- **Selected extract**
▼

My 30th high school class reunion takes place in June, but I just don't know if I'll be able to make it to Mount Olive, Ill., to see those old classmates. It would be great to find out what ever happened to my old pal Mike, atop whose Kawasaki 900 we spent Senior Skip-Out Day back in 1981. Or the girls who only seemed to go out with the guys who had cars.
I suppose I'm thinking about it because I'm traveling through Brazil right now with another old friend—the kind of guy you wanted to sit behind in math class. Ag economist David Asbridge and I just took a trip to Londrina, Paraná, where he gave a presentation to about 30 farmers at Expo Londrina 2011—a big farm show in Brazil's second-largest soybean-producing state.
I translated the talk in which Asbridge said the trend seemed to point to a long trend toward more growth in soybean production here in Brazil while U.S. production stayed relatively flat.
He said the signs all point to continued demand increases for beans from places like China, on the market for protein to feed the hogs and ducks and cattle to feed 1.3 billion people. But, as the USDA's latest Planting Intentions Report shows, U.S. producers appear to favor increasing their corn production over soy. And someone is going to need to fill that world demand.
The Brazilians seemed to like that conclusion. But one guy in the audience seemed to think Asbridge was talking about U.S. farmers giving up on beans.
He wasn't. "I'm not saying Brazil will replace the U.S. as a major soybean producer," he told the questioner. "I'm saying that foreign buyers are buying now - and will continue to buy - more soybeans on world markets. And an increasing amount of the growth in demand will be met by Brazil."

▲

- **Information given**
▼

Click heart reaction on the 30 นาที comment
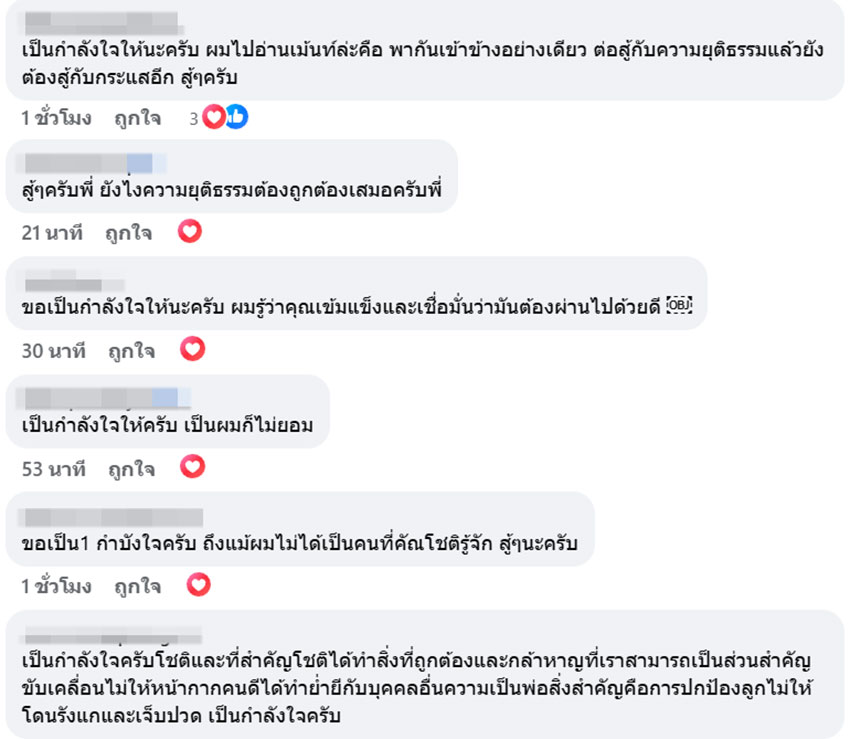Image resolution: width=850 pixels, height=739 pixels. point(192,349)
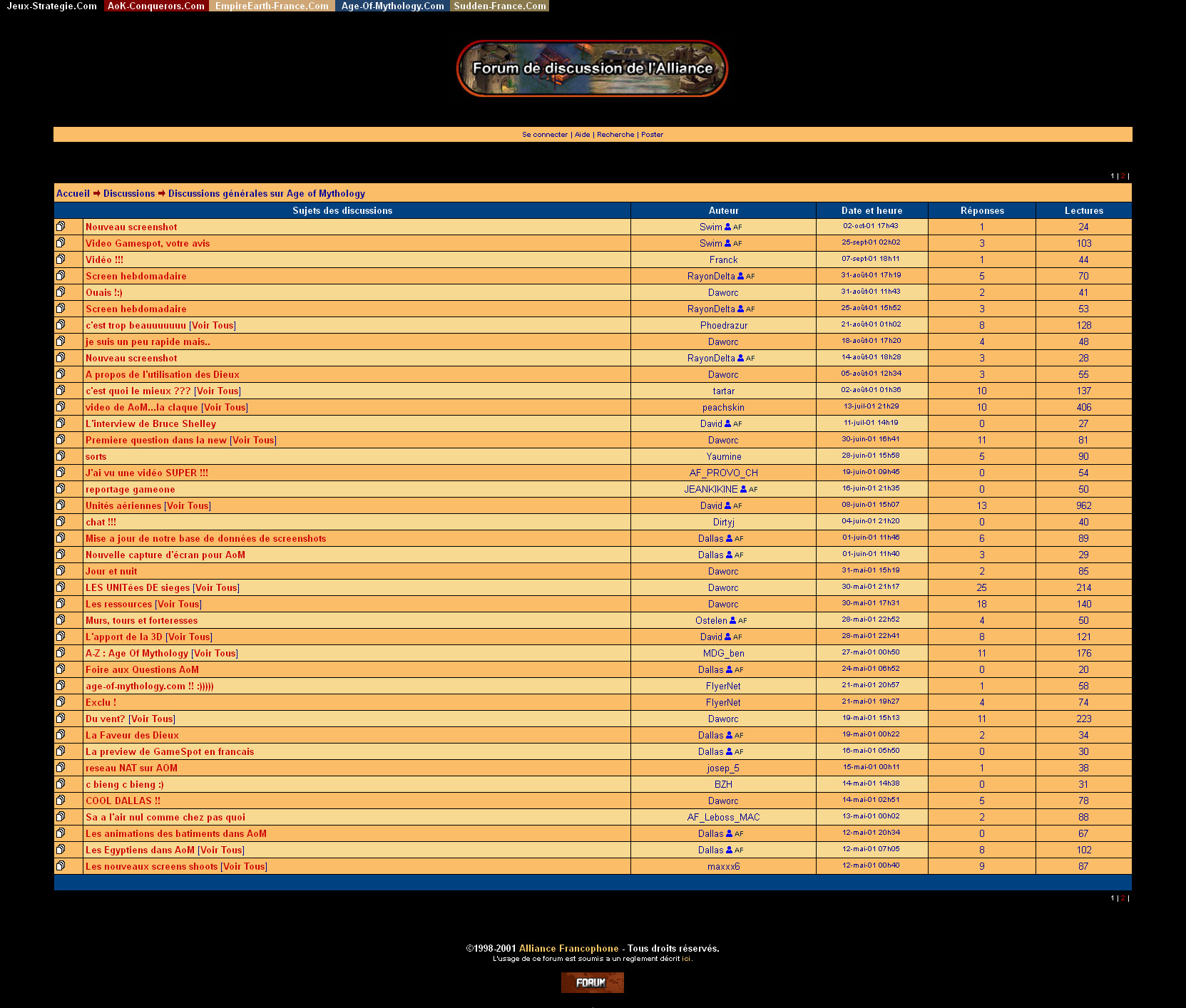Expand all replies via 'Voir Tous' for 'Unités aériennes'
This screenshot has height=1008, width=1186.
188,506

▲

Please resume the column about the Brazil soybean trip, starting right after its last paragraph.

And that wasn't the only thing they heard at the presentation that met with their approval. Asbridge, whose site covers world fertilizer markets and issues, told the group that fertilizer prices would likely come down a bit this year, as prices for the upcoming crop may actually be lower than for this past year.
"Due to Increasing capacity in the industry," he said, "fertilizer supplies should be more plentiful, allowing for rebuilding of inventories and less pressure on fertilizer prices. In fact, we are expecting fertilizer prices to average about ten to 15% lower over the next year, once we get through the rush of the North American spring season."
And that's music to the ears of farmers in a country with great rainfall but soil that is acid, powdery and tired.
So, if Asbridge is right, I may be able to get that Kaw or Harley with the money saved in time for the class reunion. Maybe then those girls would give me the time of day.
That's me on the left, conferring with David Asbridge and Paraná farmer Edison Ponti just before Asbridge's presentation.